Twenty Seventh Sunday in Ordinary Time

October 7th, 2018

Deacon Blaine Barclay


Spiritual Childhood

There is a lot one could focus on in today’s readings, the one flesh union of man and woman in the gift of sexuality, and their one flesh union in the child, or, how Christ and us are made perfect in and through our experience of suffering. But I want to focus on the few verses found at the end of our gospel today.
“Let the little children come to me; do not stop them: for it is to such as these that the kingdom of God belongs. Truly I tell you, whoever does not receive the kingdom of God as a little child will never enter it.”
This well known gospel text is frequently read and commented on during the baptism of infants, in part as a kind of built in affirmation of the practice of infant baptism. A kind of, ‘If Jesus welcomed them, we should as well.’ My own choice to preach on this fragment of text was confirmed earlier this week when we celebrated the feast day of that great Doctor of the Church, teacher of the faith, St. Therese of Lisieux? Also known as the ‘Little Flower’, most famous for teaching the ‘Little Way’, or the way of ‘Spiritual Childhood’. Therese says, “To be little is not attributing to oneself the virtues that one practices ,,, it is not to become discouraged over ones faults, for children fall often, but they are too little to hurt themselves very much.”
It is of course possible to misunderstand this little way, this path of spiritual childhood, to use it in such a way as to infantilize the people of God, to reduce the spiritual life to the practice of some kind of pure passivity in the arms of God. But by doing so we miss out on the heroic dynamite hidden in this teaching.
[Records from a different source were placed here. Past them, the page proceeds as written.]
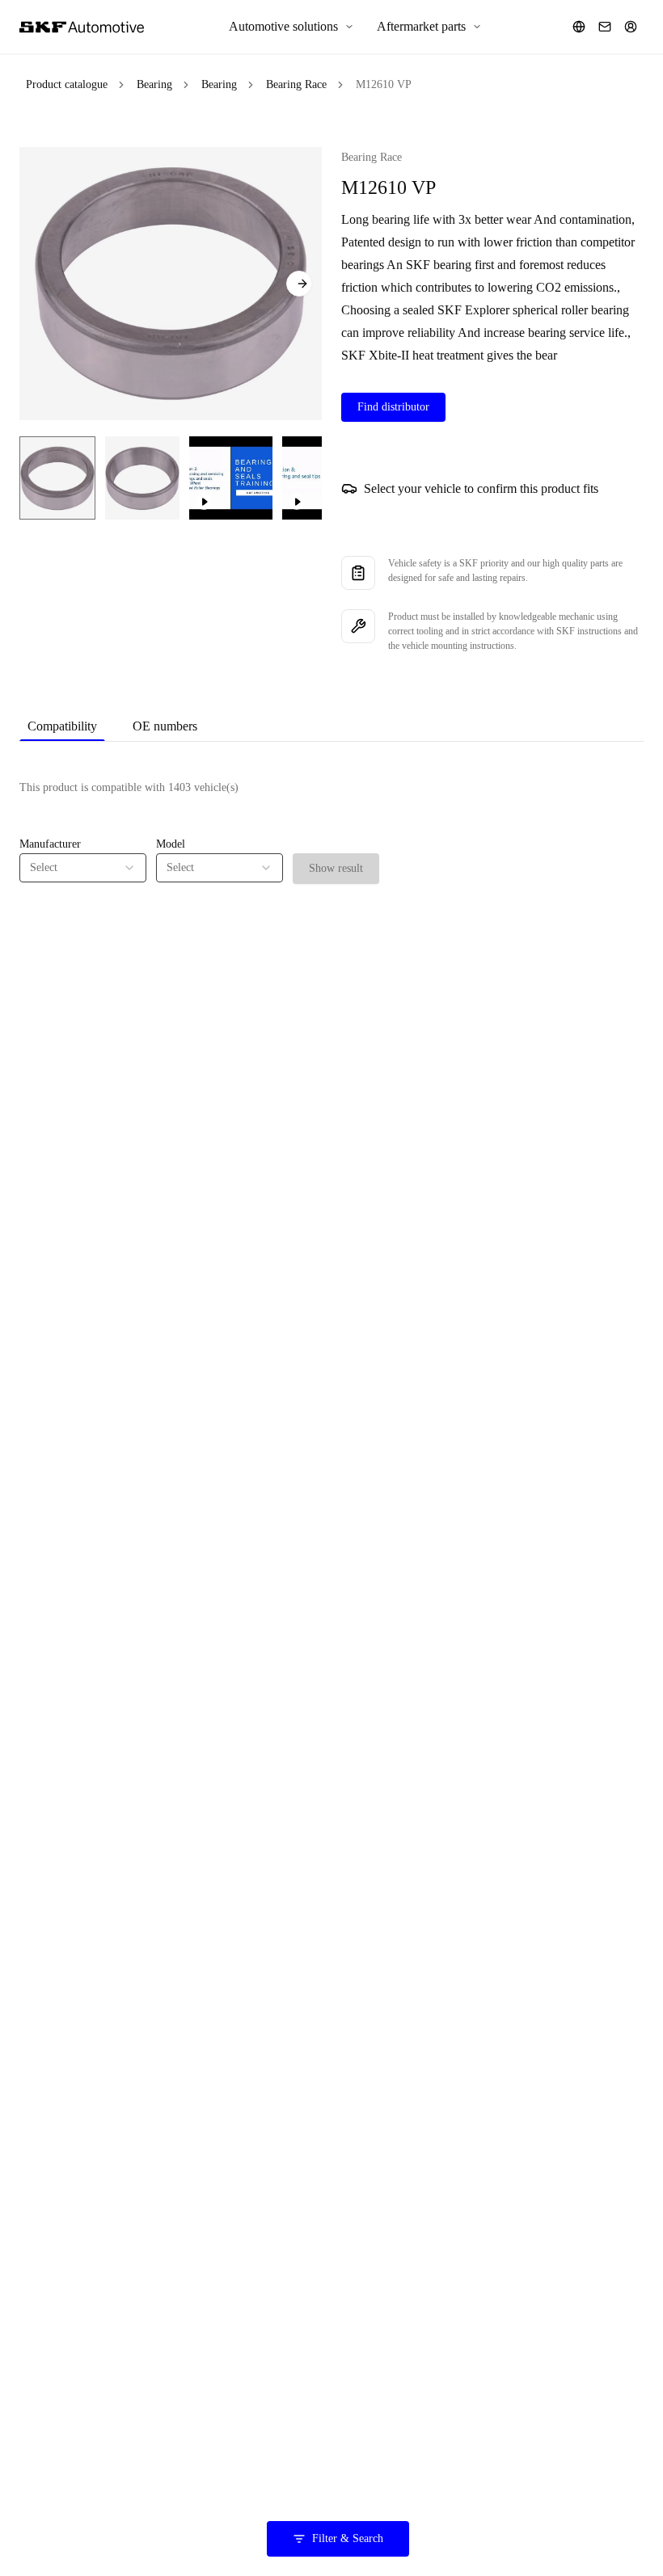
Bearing (154, 84)
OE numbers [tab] (165, 726)
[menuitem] (291, 26)
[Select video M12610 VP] (230, 478)
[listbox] (82, 867)
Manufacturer (50, 844)
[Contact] (605, 27)
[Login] (631, 27)
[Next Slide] (299, 284)
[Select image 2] (142, 478)
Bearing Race (296, 84)
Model (170, 844)
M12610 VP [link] (384, 84)
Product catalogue (67, 84)
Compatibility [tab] (62, 726)
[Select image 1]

Though she died very young, not far beyond her teens, St. Theresa was a spiritual powerhouse, experientially familiar with the way of Carmel, the dark night of the soul, one of God’s warrior saints.
But let’s get back to our gospel and what it says about spiritual childhood.
First of all it tells us that the kingdom of God belongs to such as these. What does this mean? Little children haven’t done anything to enter the kingdom. What little children do have in abundance, is the capacity for wonder and astonishment. The ability to be surprised by their experience of the world. As adults we sometimes lose this capacity. The kingdom of God is in this sense not something that can be accomplished, merited or earned. It is pure gift, a saturated overflow of God’s self-communication in grace. Where Jesus is present, there is the presence of the kingdom. So all we really need, the one thing necessary, is radical openness to the gift of this presence, a kind of playful delight in the presence of God in Christ. One author speaks of the decisiveness of the child and childlikeness, not only for individuals, but for civilization as a whole. Of course, given the plethora, the multitude of distractions, detours, and temptations open to us on every side, and perhaps more so in our pride, such simplicity is difficult for us, especially if we are prone to think of ourselves as ‘spiritually mature’.
We need to receive the kingdom of God as a little child or we will never enter it. In the gospel of Matthew, Jesus holds up the child as the model of discipleship. He says, “Truly I tell you, unless you change (turn your life around) and become like children, you will never enter the kingdom of heaven. “This is quite the warning to all of us.  Discipleship as the path of spiritual childhood. The disciple as absolute learner, apprentice to the childlike spontaneity of Jesus.
May the good God take away from us any spiritual pride, or sense of superiority and maturity, and fill us with the wonder and astonishment of the child, the capacity to be playful in the presence of God.